Shroyer hopes to recruit Escobar-Hoyos to return to Stony Brook when she completes her fellowship to a full-time position as a tenure track assistant professor. “Based on her achievements in basic research and her passion to translate her findings to improve the care of patients with pancreatic cancer, I have no doubt she is one of the most promising young pancreatic cancer research scientists of her generation,” he continued.

Yusuf Hannun, the director of the Stony Brook Cancer Center, said Escobar-Hoyos’s work provided a new and important angle with considerable promise in understanding pancreatic cancer. “She is a tremendous example of success for junior investigators,” Hannun wrote in an email.

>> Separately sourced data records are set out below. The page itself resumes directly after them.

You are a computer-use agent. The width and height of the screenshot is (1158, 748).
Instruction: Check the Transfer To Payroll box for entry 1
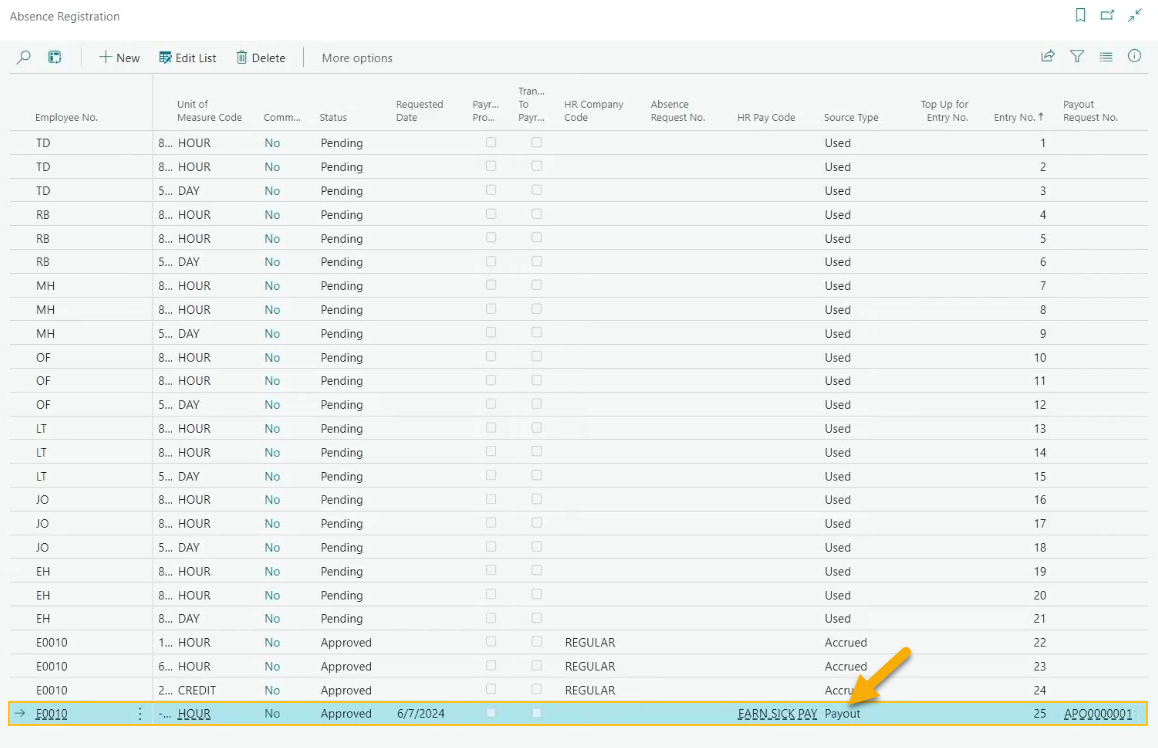point(537,142)
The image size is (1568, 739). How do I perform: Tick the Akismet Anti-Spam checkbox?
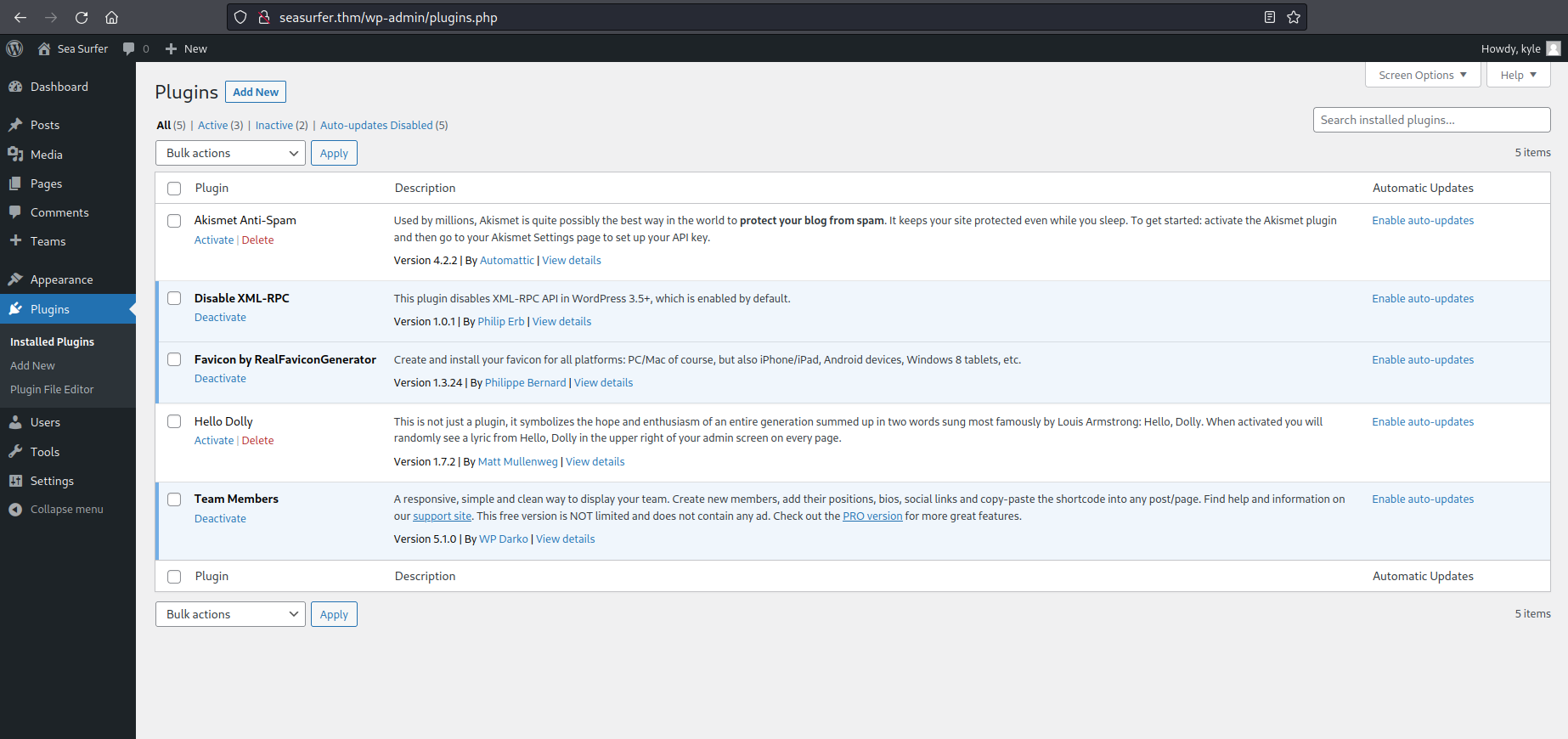coord(174,221)
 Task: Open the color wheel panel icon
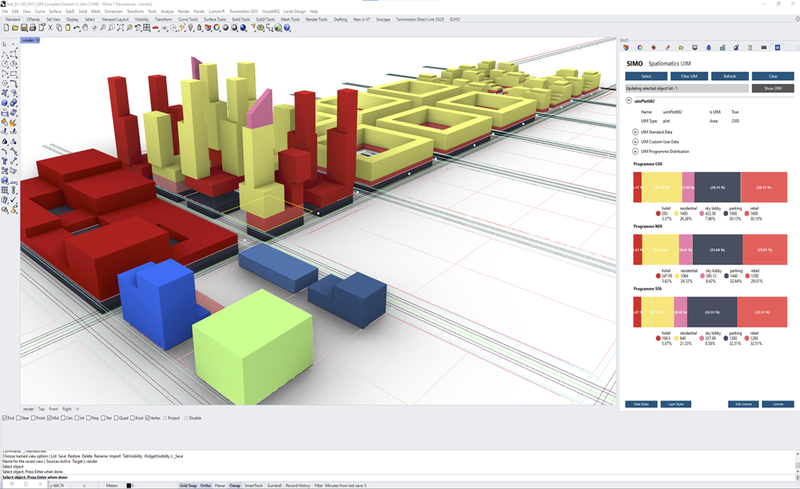639,47
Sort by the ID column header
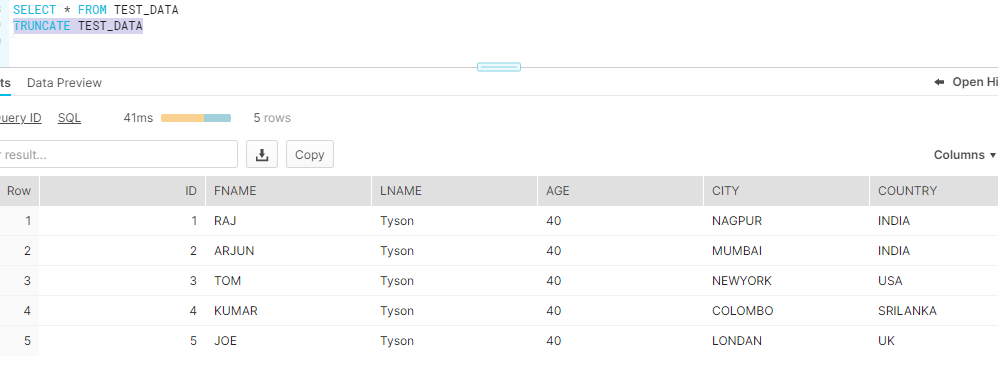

Escobar-Hoyos said she is hoping, a year or two from now, to transition to becoming an independent scientist and principal investigator, ideally at an academic institution. “Because of my strong ties with Stony Brook and all the effort the institution is investing in pancreatic research” SBU is currently her first choice.

Escobar-Hoyos is pleased that she was able to give back to the Pancreatic Cancer Action Network when she and a team of other friends and family helped raise about $4,000 as a part of a PurpleStride 5K walk in Prospect Park earlier this month.“I was paying forward what this foundation has done for me in my career,” she said.

Matrisian said dedicated scientists offer hope to patients and their families. “Researchers like Escobar-Hoyos spark scientific breakthroughs that may create treatments and ultimately, improve the lives of patients,” she suggested.